In 2017, Cavite Representative Strike Revilla met separately with Public Works Secretary Mark Villar and DPWH Undersecretary Catalina Cabral to discuss the proposed flyover at the intersection of Molino Boulevard and Daang Hari in Bacoor, Cavite. The meetings covered the project's proposed ₱240-million allocation, additional funding for its revised design, and other concerns including drainage and evacuation centers. Revilla said the project would help ease traffic congestion affecting commuters in Bacoor and Las Piñas.

Construction of the Molino–Daang Hari Flyover in Bacoor, Cavite began in 2019 during the tenure of then-Mayor Lani M. Revilla. On August 2, 2021, Mayor Strike B. Revilla signed a memorandum of agreement securing ₱500 million from the Department of Public Works and Highways (DPWH) for right-of-way acquisition. By October 26, 2021, the Cavite 3rd District Engineering Office was requested to expedite the project’s completion within the year. The City of Bacoor partnered with the DPWH and SM Group to enhance construction, while local officials, including barangay captains and Sangguniang Panlungsod members, coordinated to support the project.

Construction of the Molino–Daang Hari Flyover was temporarily postponed due to community quarantine measures imposed in the Philippines during the COVID-19 pandemic.

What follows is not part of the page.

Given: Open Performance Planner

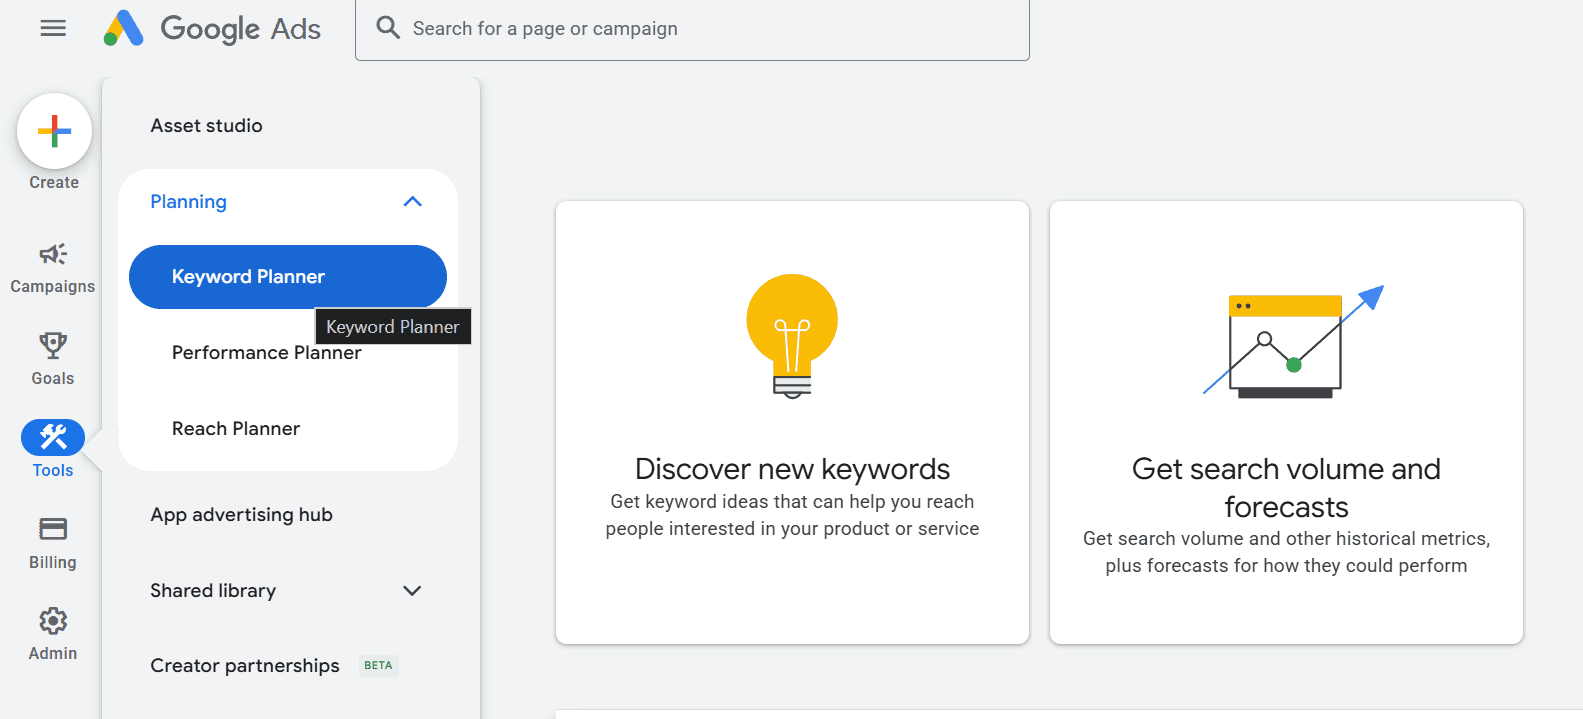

Work on the project later resumed on June 6, 2020, as public and private partners adjusted to health protocols and sought to continue infrastructure development despite the ongoing crisis.

On March 16, 2021, Bacoor Mayor Lani Mercado-Revilla led a meeting regarding the flyover, attended by City Administrator Jerome Oliveros, BTMD Head Gerry Del Rosario, City Engineering Office Engineer Jicky Jutba, Molino V Barangay Captain Horacio Brilliantes, as well as representatives from DPWH Region 4-A, Vista Mall, SM Molino, Globe Bacoor, Meralco Bacoor, Citihomes HOA, Vallejo 4 HOA, Mosaito HOA, and the City of Imus.

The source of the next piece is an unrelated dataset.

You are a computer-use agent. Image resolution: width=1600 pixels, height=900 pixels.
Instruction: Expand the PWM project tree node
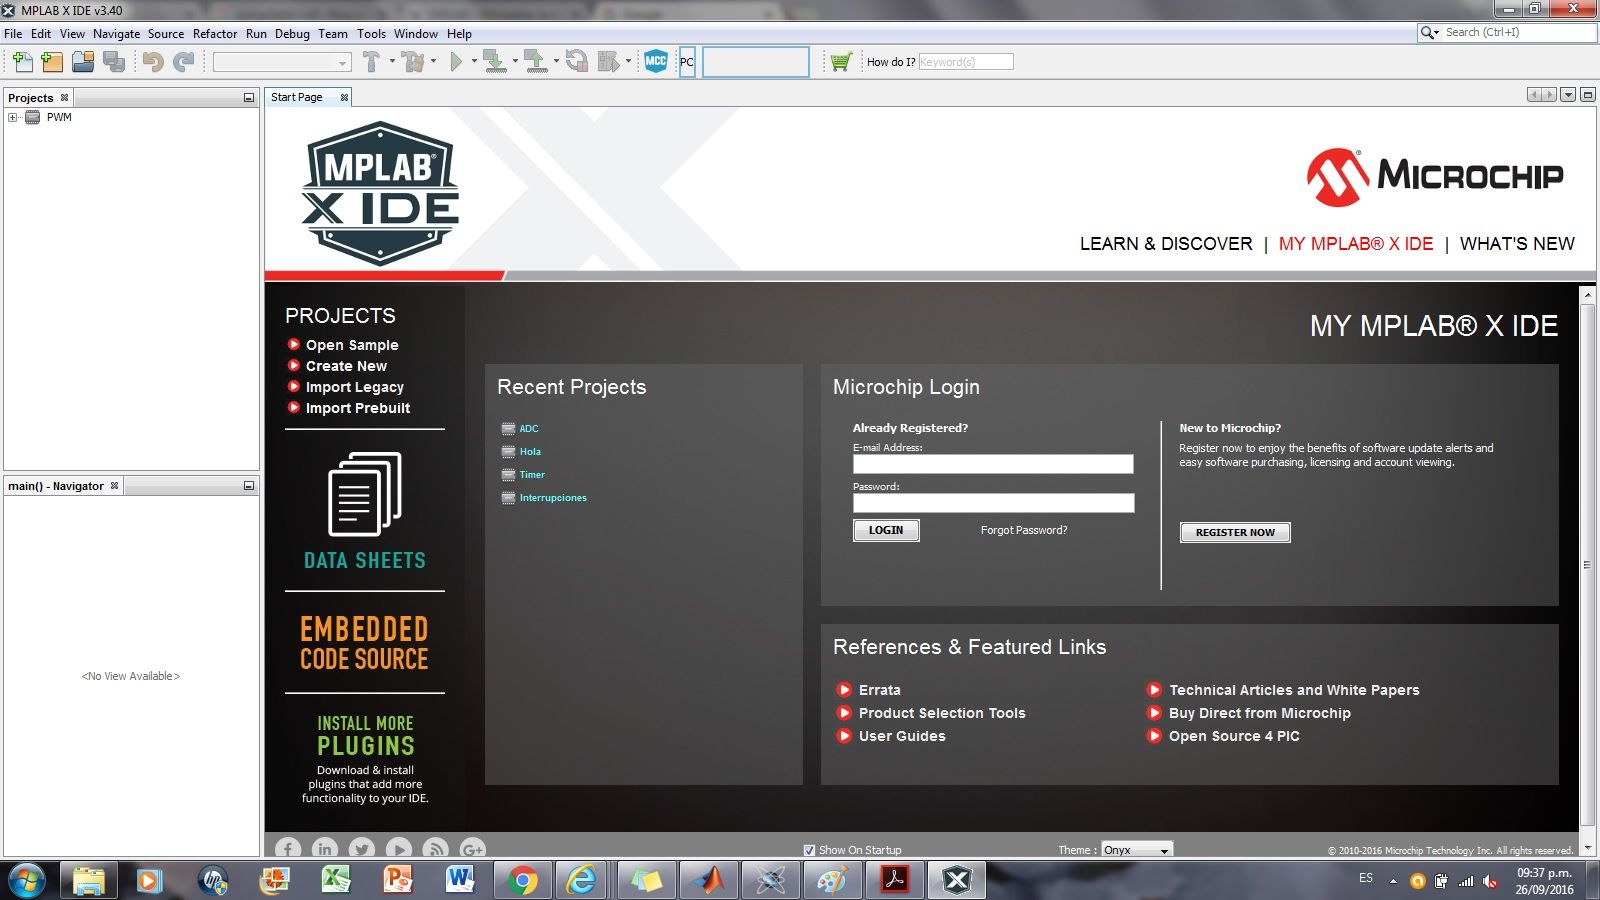point(13,117)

On January 25, 2022, the CALABARZON Regional Project Monitoring Committee (RPMC) conducted problem-solving sessions via Zoom to address implementation issues for the Molino–Daang Hari Flyover and the Pulo–Diezmo Road projects. The Molino–Daang Hari Flyover Project, which involves the construction of 806-meter flyover structure crossing Daang Hari along Molino Road in Bacoor, Cavite, had experienced delays due to obstructive electric utility poles within the road right-of-way (RROW). Bacoor City Mayor Lani Mercado-Revilla coordinated with the electric utility company to resolve the issue, allowing construction to resume in February 2022. The project aimed to alleviate congestion at the intersection of Molino Road and Daang Hari Road, with SM Mall identified as a key beneficiary and providing funding for an extension. The DPWH Region IV-A allocated budgets for RROW acquisition and road widening to support the project’s completion.

The 531-meter Molino–Daang Hari Flyover in Bacoor, Cavite was inaugurated on December 12, 2023, and opened to vehicular traffic three days later, on December 15, 2023.

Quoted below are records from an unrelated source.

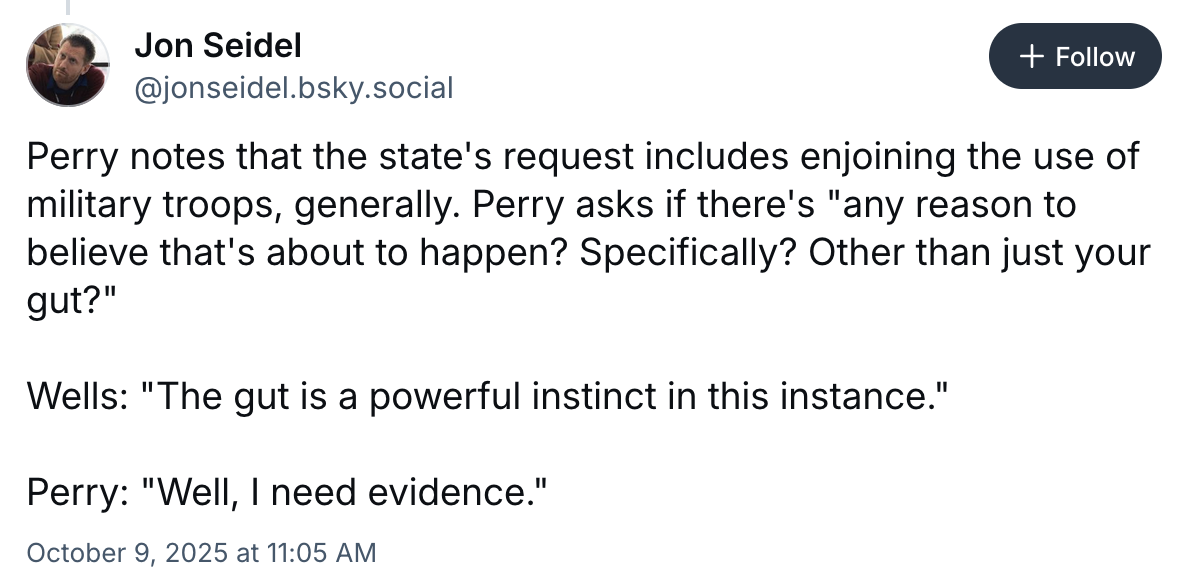Open the October 9, 2025 timestamp link
This screenshot has width=1188, height=588.
[x=201, y=551]

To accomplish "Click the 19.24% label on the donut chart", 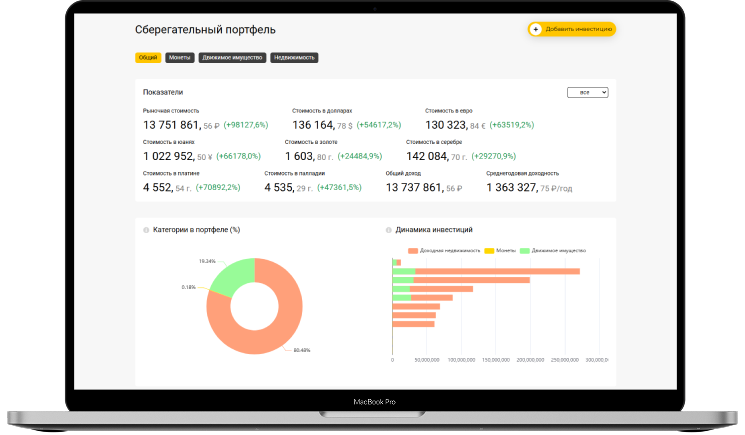I will pyautogui.click(x=207, y=261).
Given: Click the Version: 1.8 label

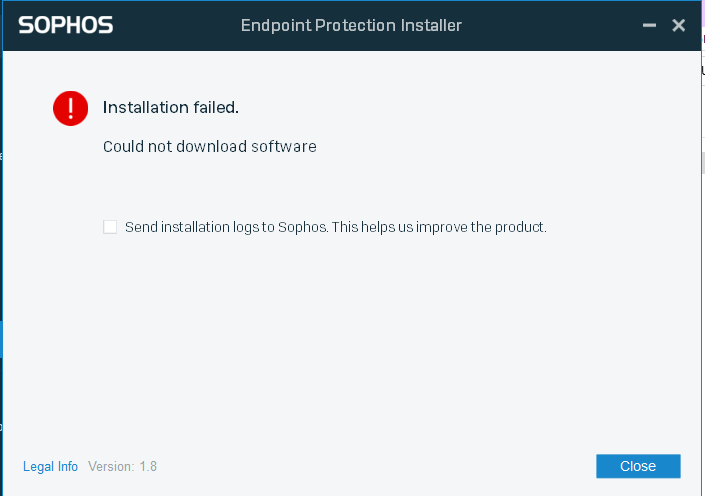Looking at the screenshot, I should [x=122, y=466].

Present at the blessing and inauguration ceremony on December 12, 2023 were Bacoor City Mayor Strike B. Revilla, Cavite 2nd District Representative Lani Mercado‑Revilla, Agimat Partylist Representative Bryan Revilla, Department of Public Works and Highways Undersecretary Roberto R. Bernardo, DPWH Region IV‑A Regional Director Jovel G. Mendoza, and SM Supermalls Assistant Vice President for Operations Lorenzo Leon A. Calingasan IV.